● **DATA EXTRACT**:
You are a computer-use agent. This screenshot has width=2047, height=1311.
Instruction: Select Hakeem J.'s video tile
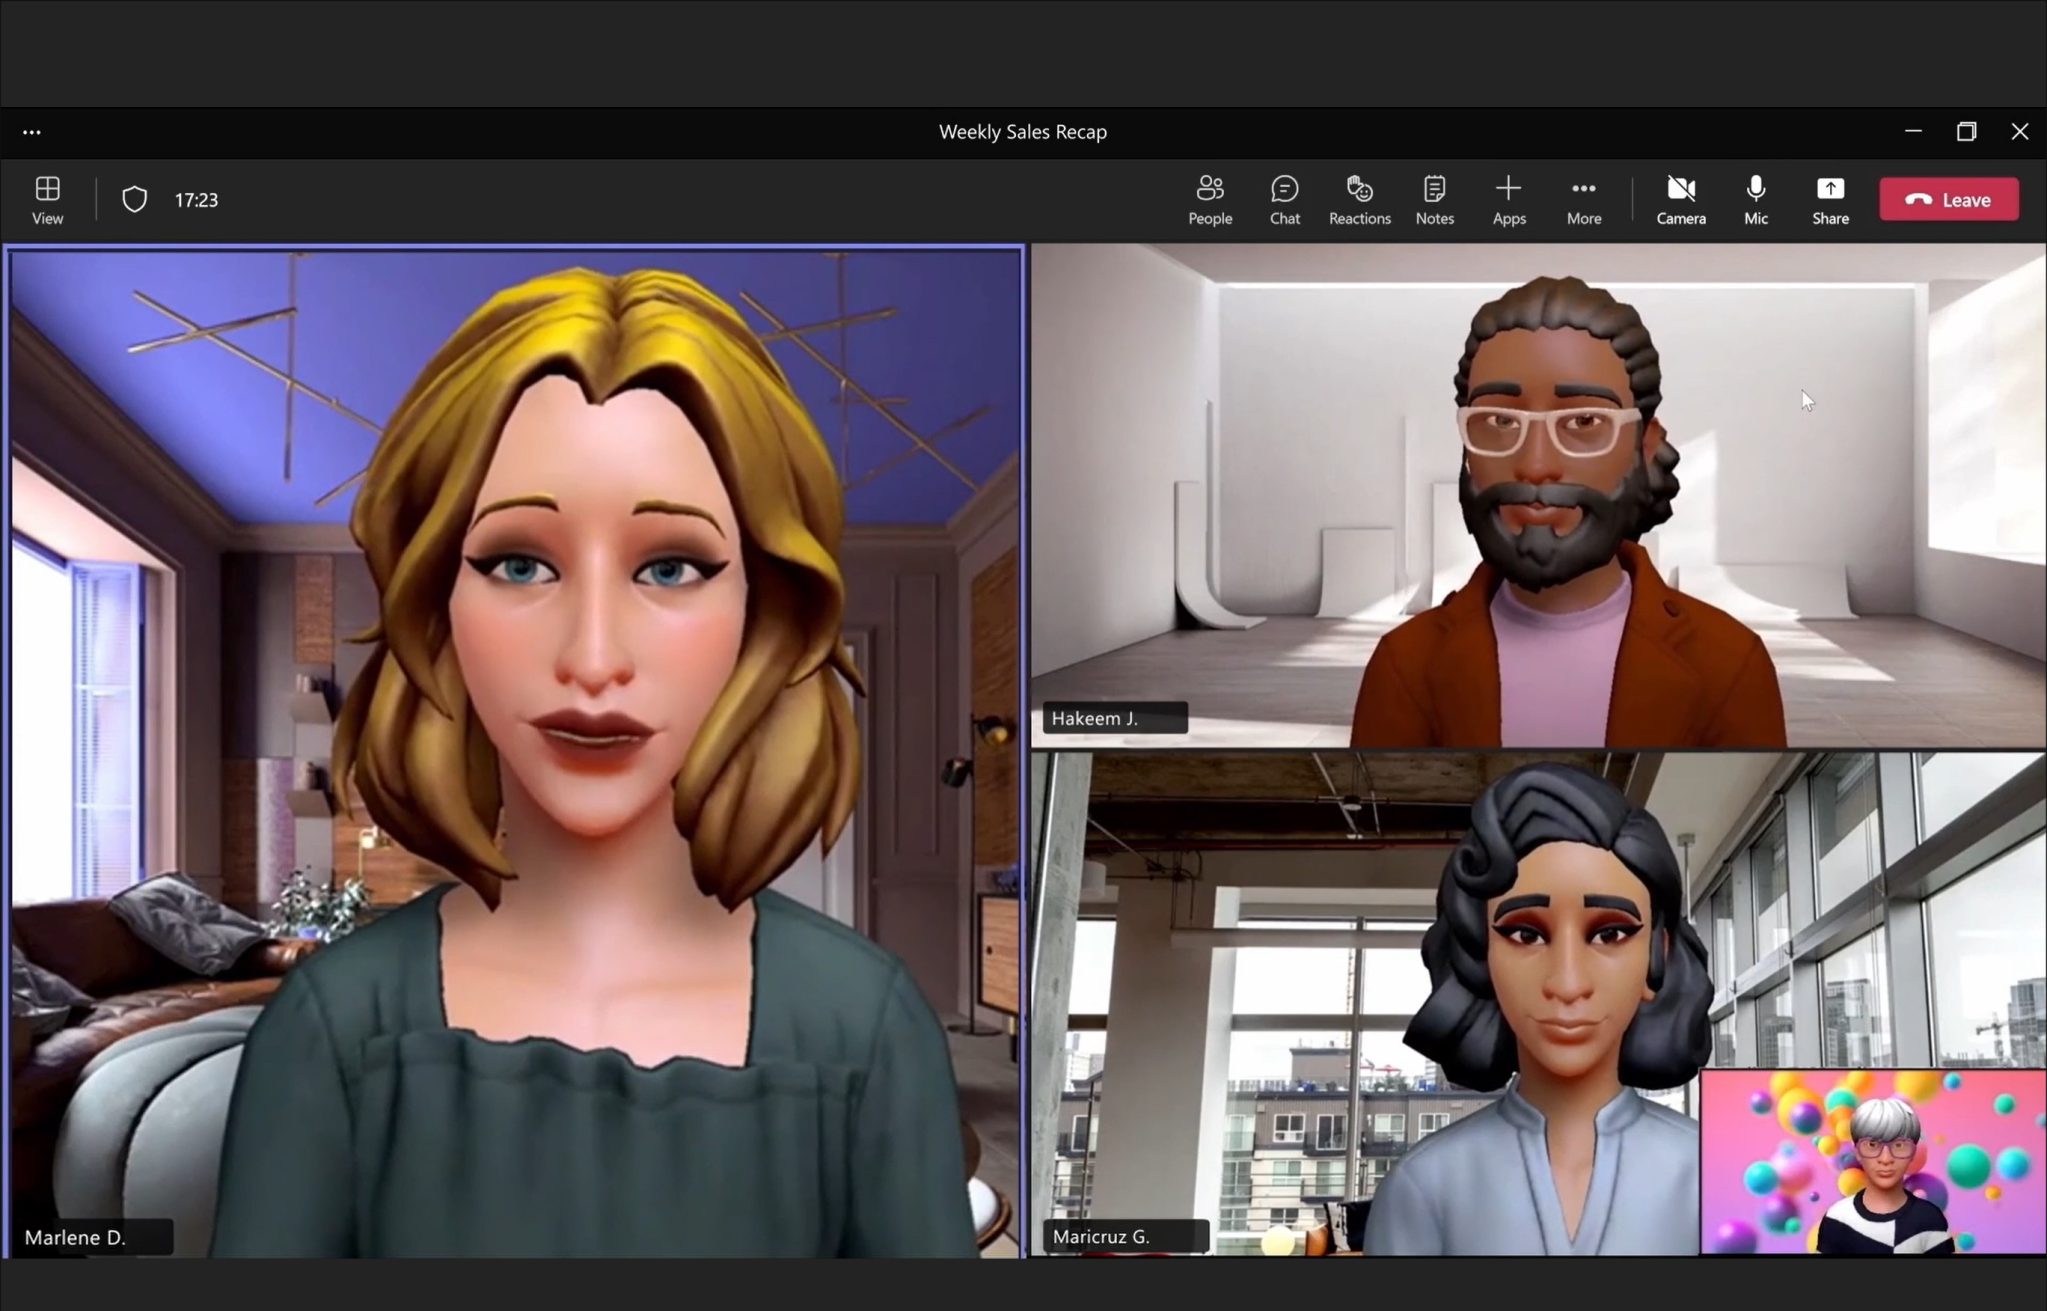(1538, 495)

--

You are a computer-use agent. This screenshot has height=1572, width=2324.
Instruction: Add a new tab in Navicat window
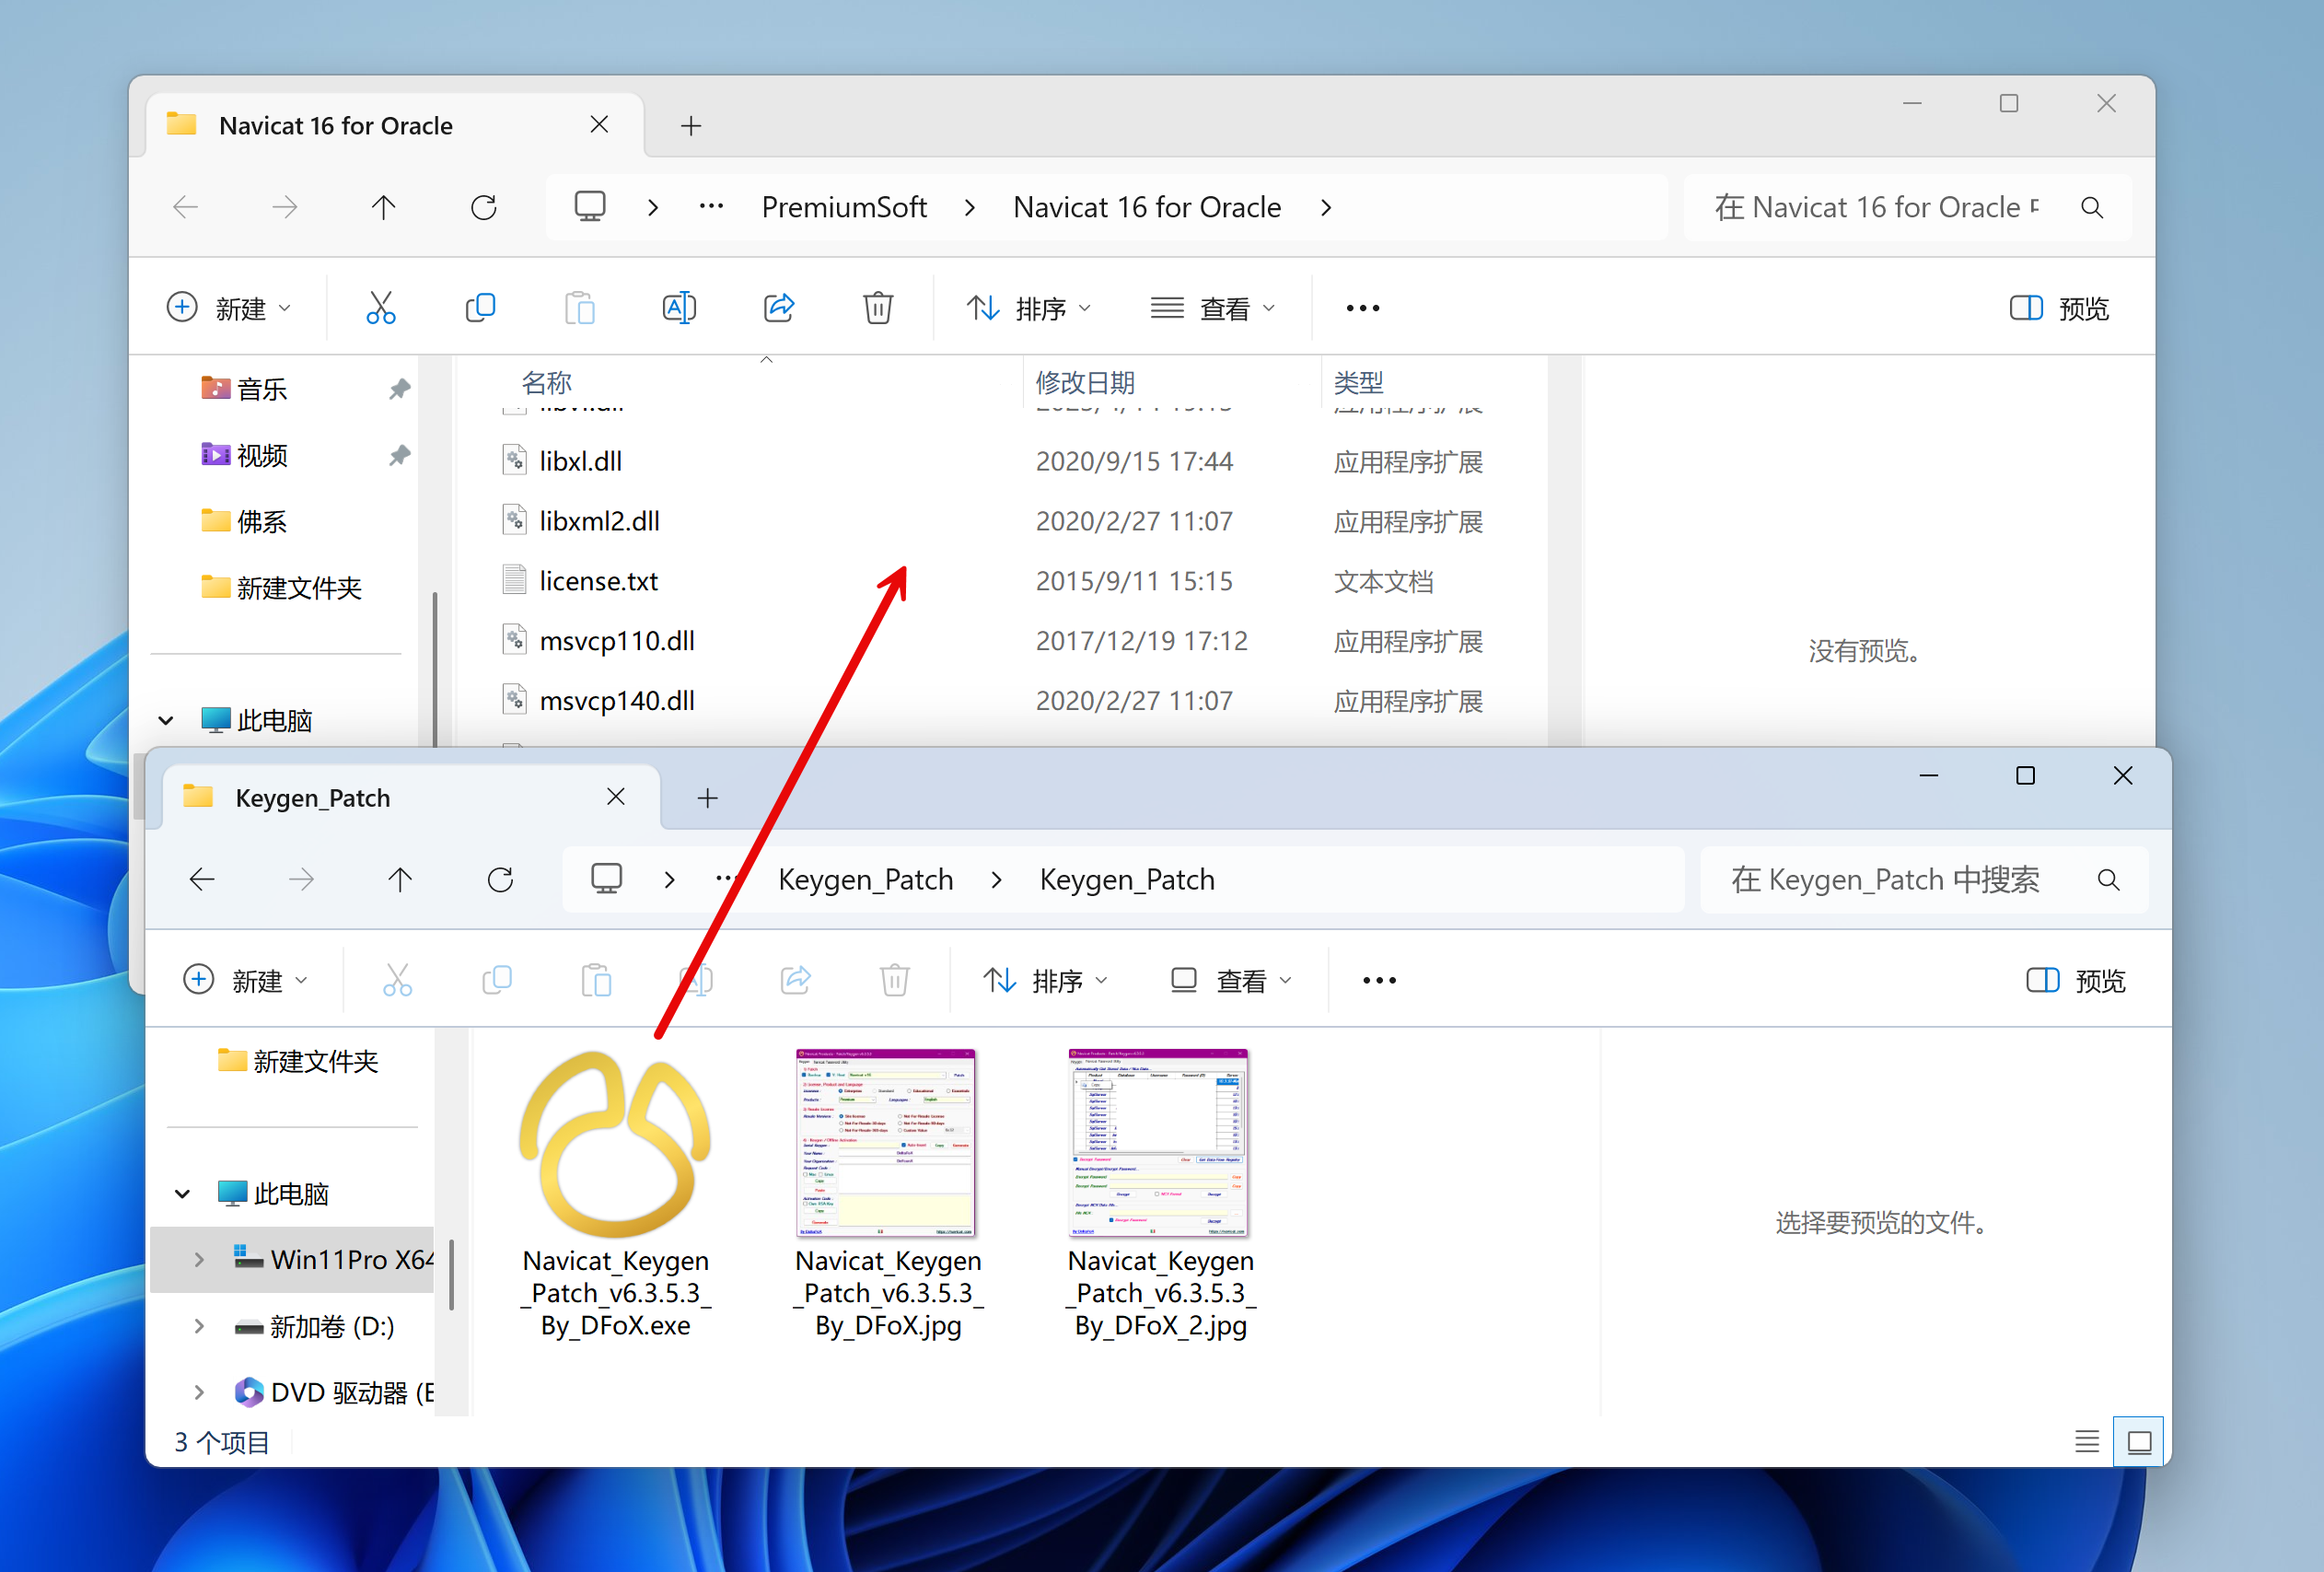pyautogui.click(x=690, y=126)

==

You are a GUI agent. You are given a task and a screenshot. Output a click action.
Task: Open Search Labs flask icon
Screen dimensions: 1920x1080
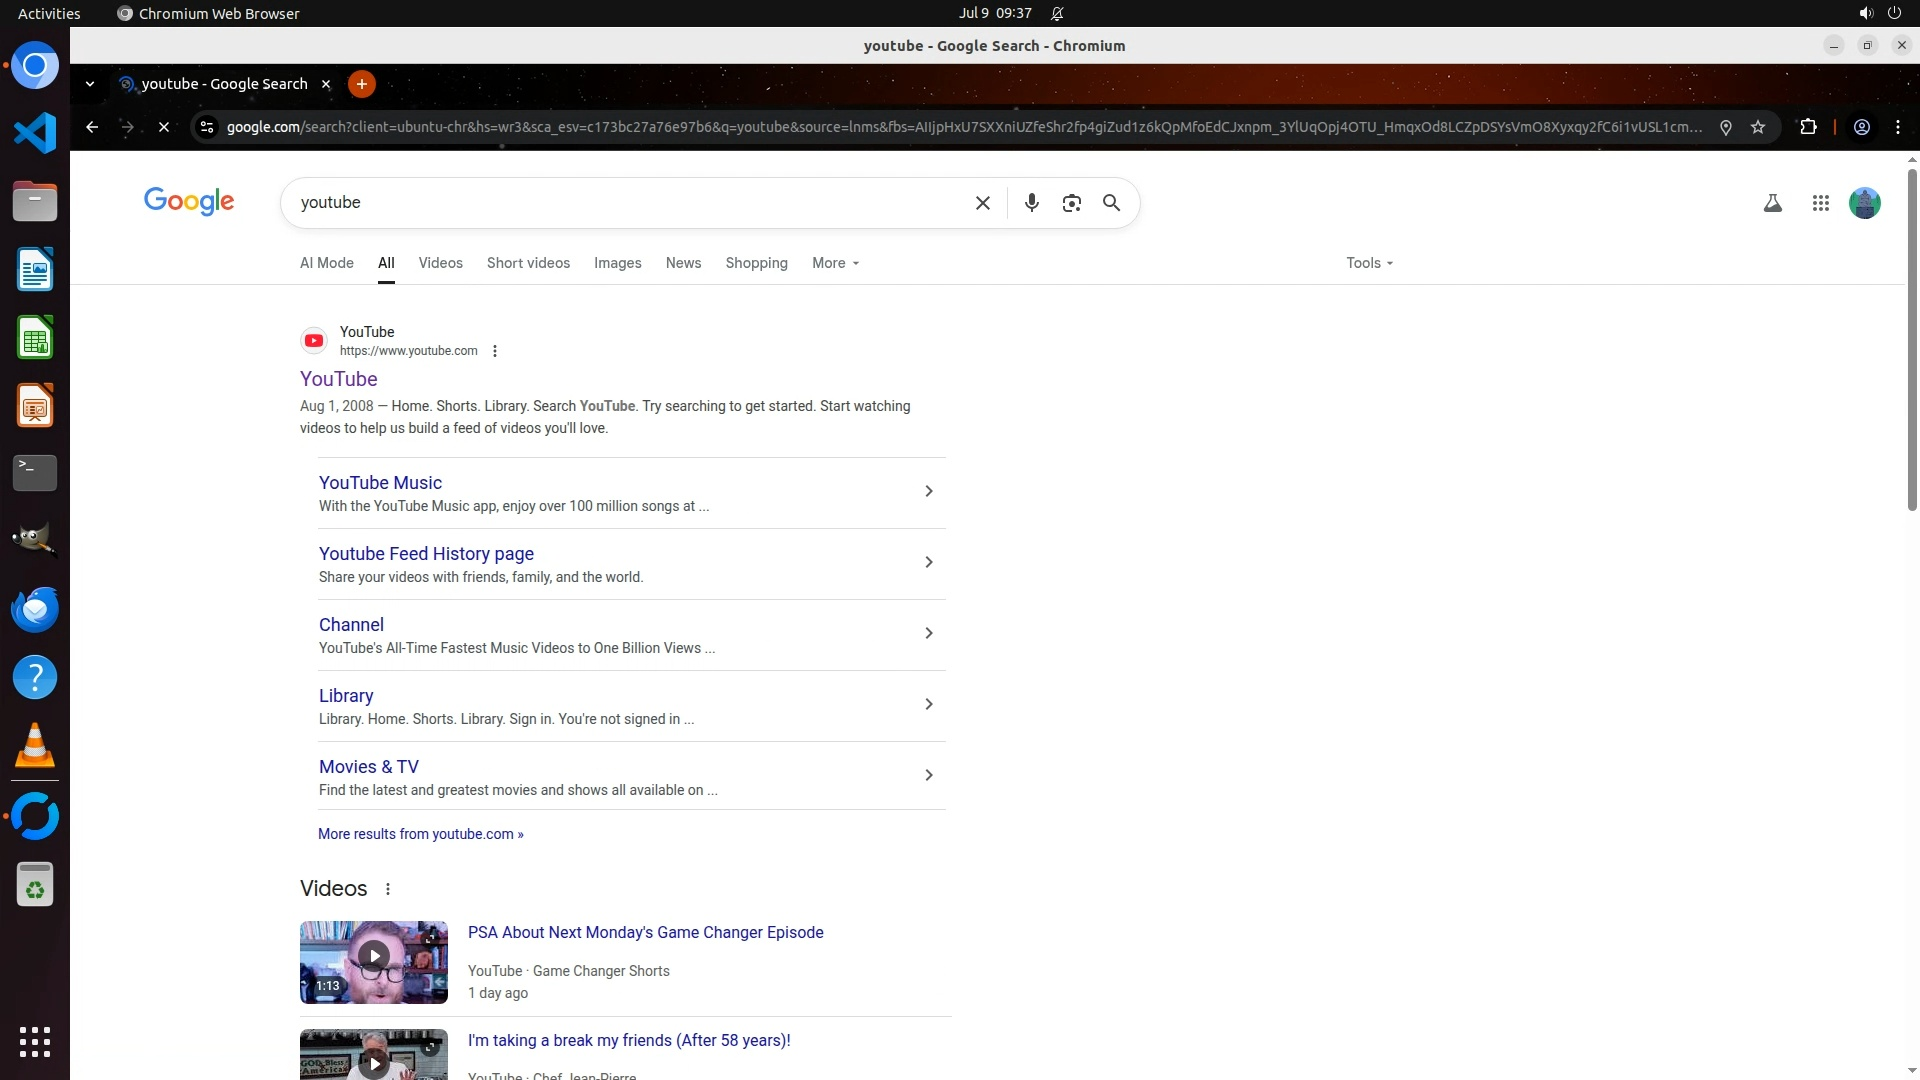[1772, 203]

● **TASK REQUIREMENTS**: Your answer should be only the number of lines in the records that hold the word "This".

● **EXERCISE ANSWER**: 2